Nevertheless, the prospect of a pending California fracking boom on top of the loosely regulated activity already underway has galvanized Bay Area environmentalists. A host of environmental organizations are planning to form a coalition in the next several weeks to push for a permanent ban on fracking, targeting Gov. Jerry Brown.

Unchecked fracking could unleash a host of problems, says Scow, including a high risk of tainted groundwater, harmful air emissions, a spike in atmospheric carbon from the release of underground methane, and possibly even more frequent earthquakes due to wastewater disposal deep below the earth’s surface, which can destabilize faults.

“The process is just too dangerous,” he says. “There’s no safe way to frack. In the long term, we want fracking banned.”

 

 

OIL AND WATER

Policy discussions about fracking often arrive at the “Halliburton loophole.” In 2005, the story goes, when the federal Energy Bill was being drafted under the Bush Administration, then-Vice President Dick Cheney orchestrated the inclusion of a perplexing provision exempting “hydraulic fracturing” from the Safe Drinking Water Act.

Cheney famously presided over Halliburton, a company that invented a precursor to modern-day fracking in the 1940s. Few understood what it meant at the time, but the ascendance of fracking has made it clear that the loophole amounted to a munificent gift to the oil industry, clearing the way for rigs to bore downward and outward with toxic underground fluid injections unencumbered by regulatory slowdowns — all to the detriment of safe drinking water.

“The Safe Drinking Water Act loophole has really created a problem for us,” Steve Craig, an olive rancher from Monterey County, noted while speaking at the Commonwealth Club panel.

Craig described the frustrating process of trying to get agencies to intervene in a fracking operation nearby his ranch, right along the Salinas River. “At this point, we don’t know what’s in the fracking fluids. How can you know if it’s a problem if you don’t know the content of the chemistry? It’s not fair to the public to hide behind that trade secret veil and expect us to live with it.”

The risk of groundwater contamination tops Scow’s list of nightmarish scenarios. Fracking fluids can contain benzene and other carcinogens, as well as compounds linked with kidney or nervous system problems. “Once fracking fluid is injected underground, much of it stays underground indefinitely,” a Food and Water Watch issue briefing notes. “There is a network of different pathways through which contaminants … could flow into and contaminate groundwater.”

And since groundwater is drinking water in some places, Scow says this possibility is a major concern. “Prevention is really the key here,” he says. “We’re talking about some nasty stuff that could be irreversible.”

 

TOUGH FIGHT AHEAD

On April 29, the Assembly Resources Committee is scheduled to take up two nearly identical pieces of legislation that would impose indefinite moratoriums on fracking. The practice has already been subject to moratoriums in New York and New Jersey, and was permanently banned in Vermont and nationwide in France and Bulgaria.

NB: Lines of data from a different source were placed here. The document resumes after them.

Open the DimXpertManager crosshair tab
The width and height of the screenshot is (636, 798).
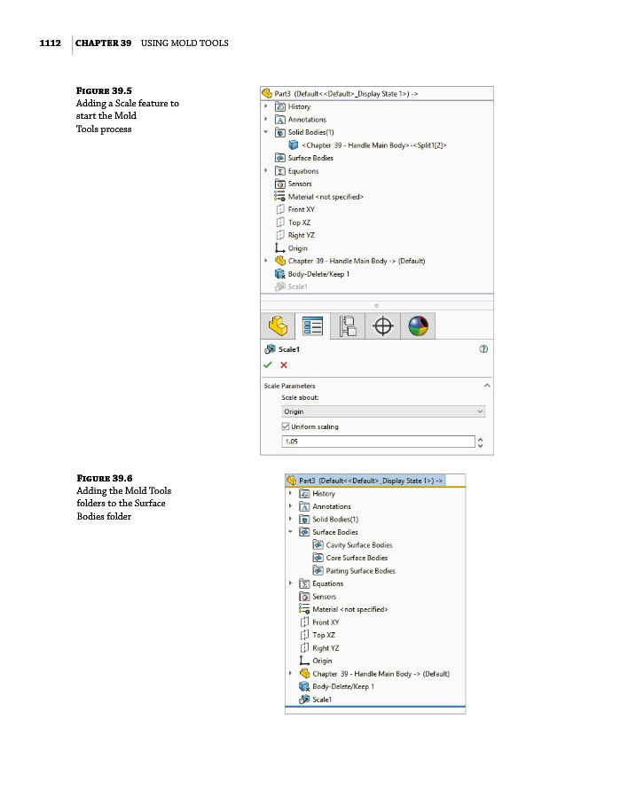pyautogui.click(x=382, y=326)
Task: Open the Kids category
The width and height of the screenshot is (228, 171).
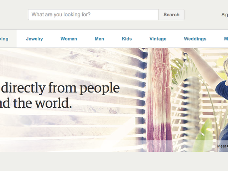Action: 127,39
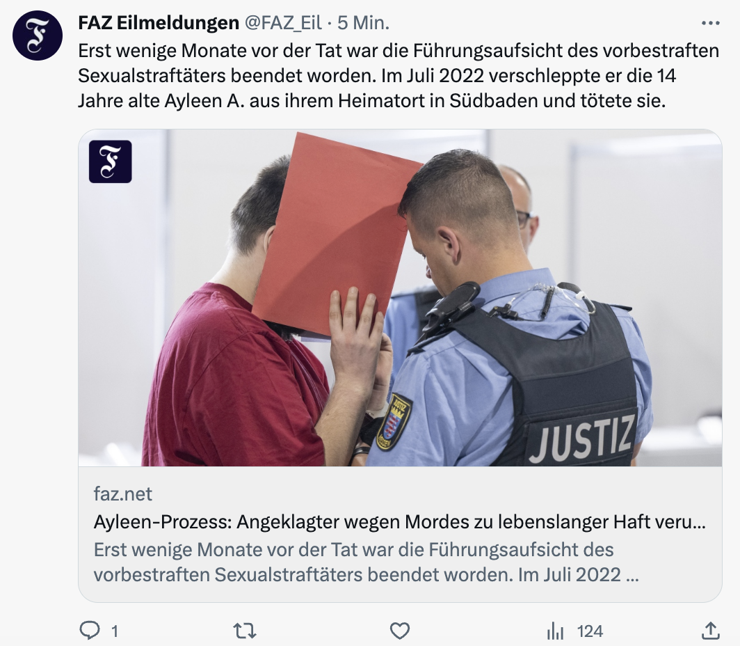Repost this tweet with retweet icon
The image size is (740, 646).
pos(245,631)
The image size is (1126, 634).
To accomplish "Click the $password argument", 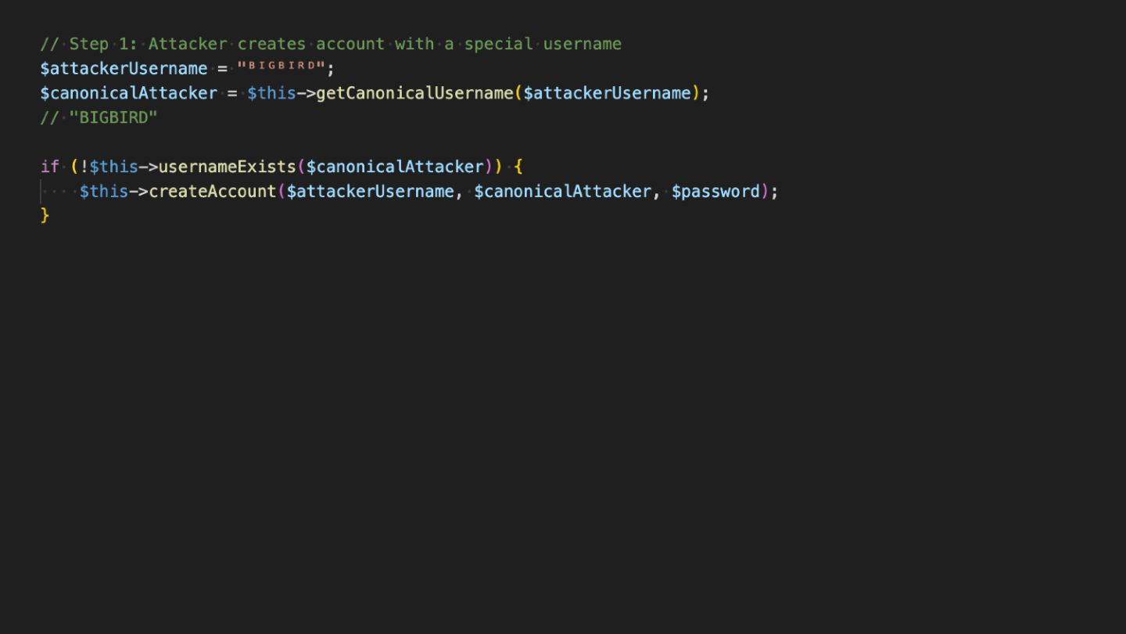I will coord(715,192).
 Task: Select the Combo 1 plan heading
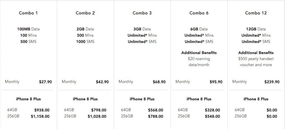click(28, 13)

But there’s likely to be stiff resistance, because for oil companies, fracking may as well be California’s modern-day gold mine.

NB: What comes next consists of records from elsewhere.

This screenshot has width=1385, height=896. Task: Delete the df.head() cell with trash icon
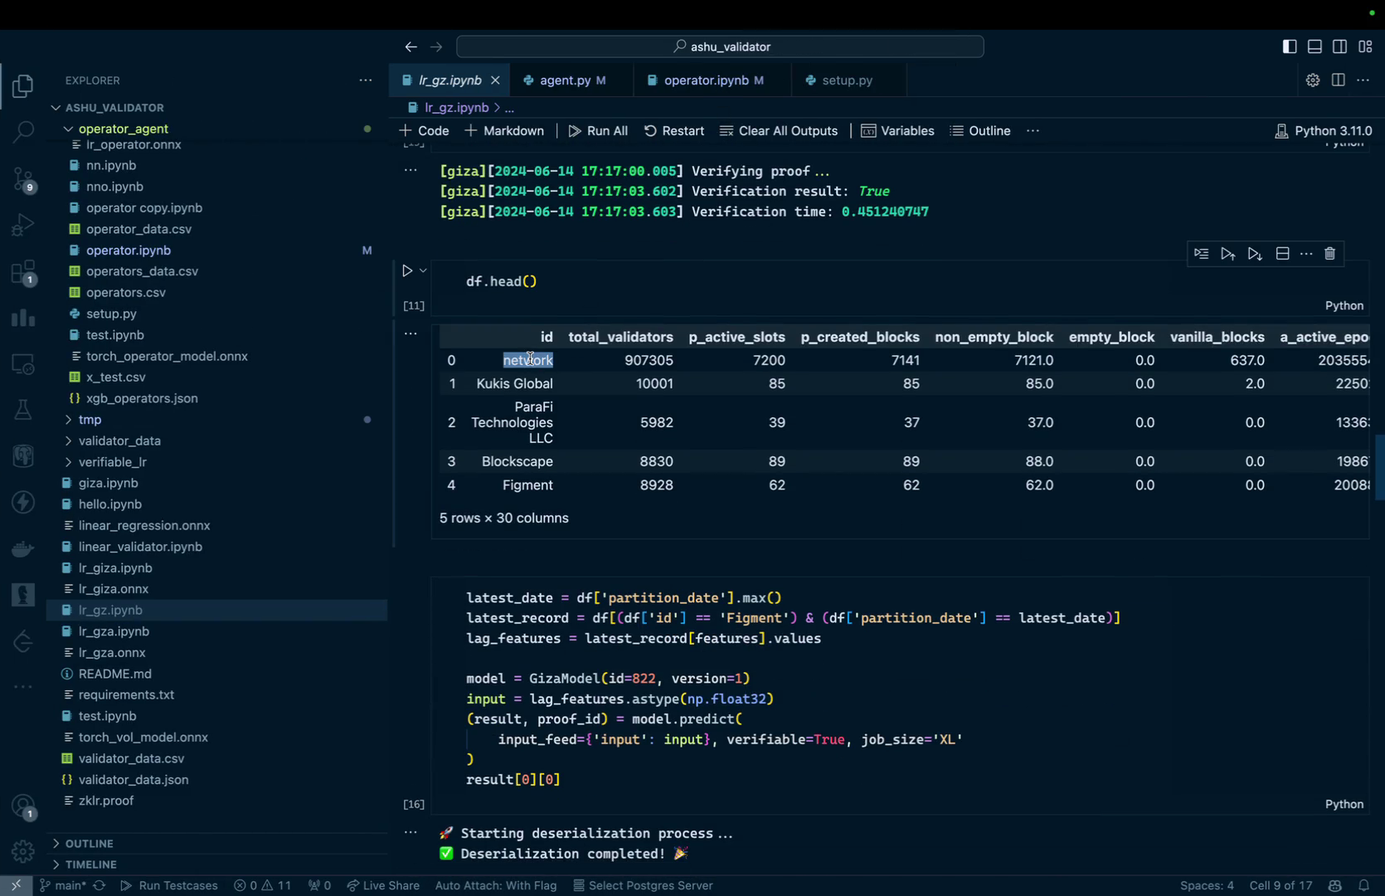(1329, 254)
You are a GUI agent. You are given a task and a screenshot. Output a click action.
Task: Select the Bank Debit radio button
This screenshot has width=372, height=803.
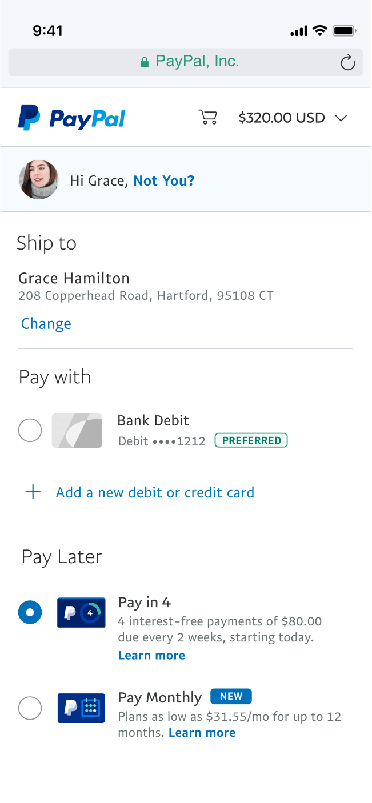30,430
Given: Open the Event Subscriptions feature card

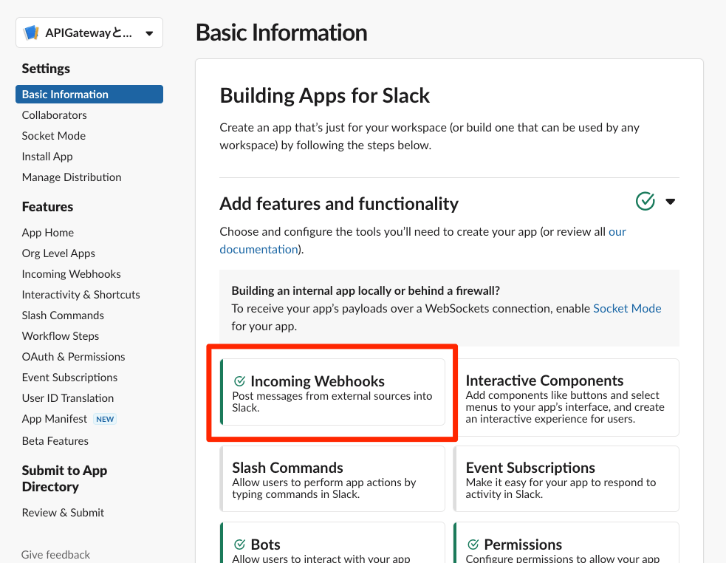Looking at the screenshot, I should [x=566, y=479].
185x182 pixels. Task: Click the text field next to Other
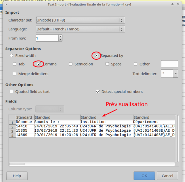169,64
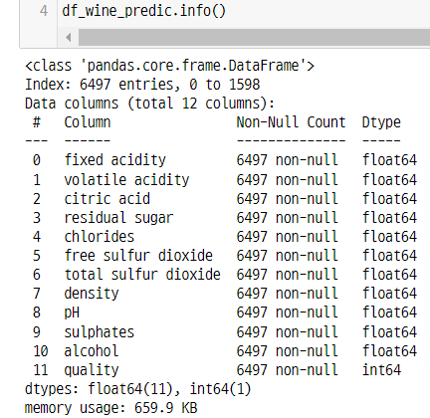Click the 'Dtype' header text

coord(381,122)
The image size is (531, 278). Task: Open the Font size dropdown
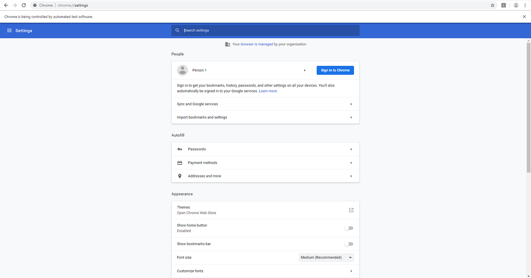point(326,257)
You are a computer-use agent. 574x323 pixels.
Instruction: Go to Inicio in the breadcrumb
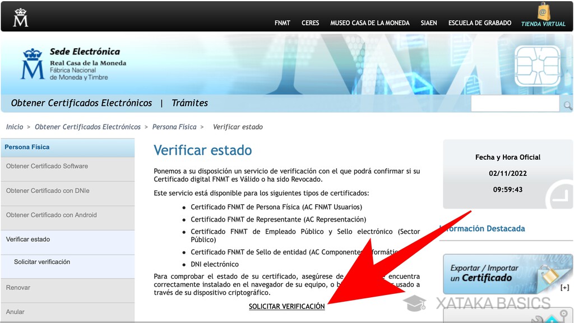(15, 127)
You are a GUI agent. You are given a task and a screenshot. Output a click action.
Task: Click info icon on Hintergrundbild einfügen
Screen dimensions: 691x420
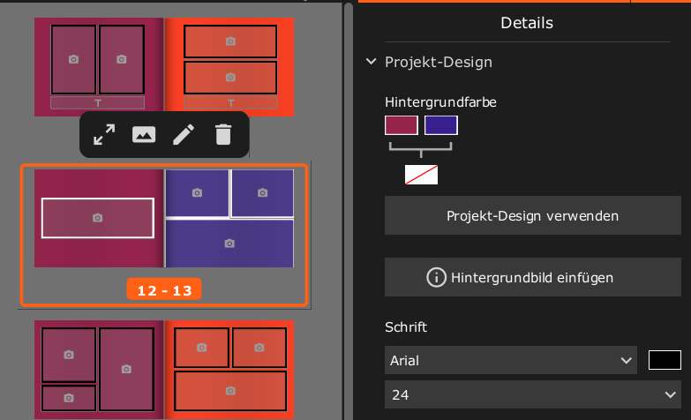click(436, 277)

“We’ve been a major petroleum state for a number of years, and the governor has indicated strongly that we want to continue to do that,” Dave Quast, head of an industry association called Energy in Depth, noted at the Climate One panel. “It’s been done safely, and it will continue to be done safely, and we should all be excited about that,” because it’s preferable to importing oil from the Middle East or places with weaker environmental regulations, Quast said.

But there’s a larger question: Do we really want to be burning more oil? If every last barrel of oil were extracted from the Monterey shale, says Scow, it could indeed meet the nation’s total oil needs — but based on current consumption rates, it would be entirely burned up in less than three years.

“Burning the 15 billion barrels of oil — even if that were some kind of achievement,” Scow says with a wry laugh, “is still going to make our climate crisis worse.”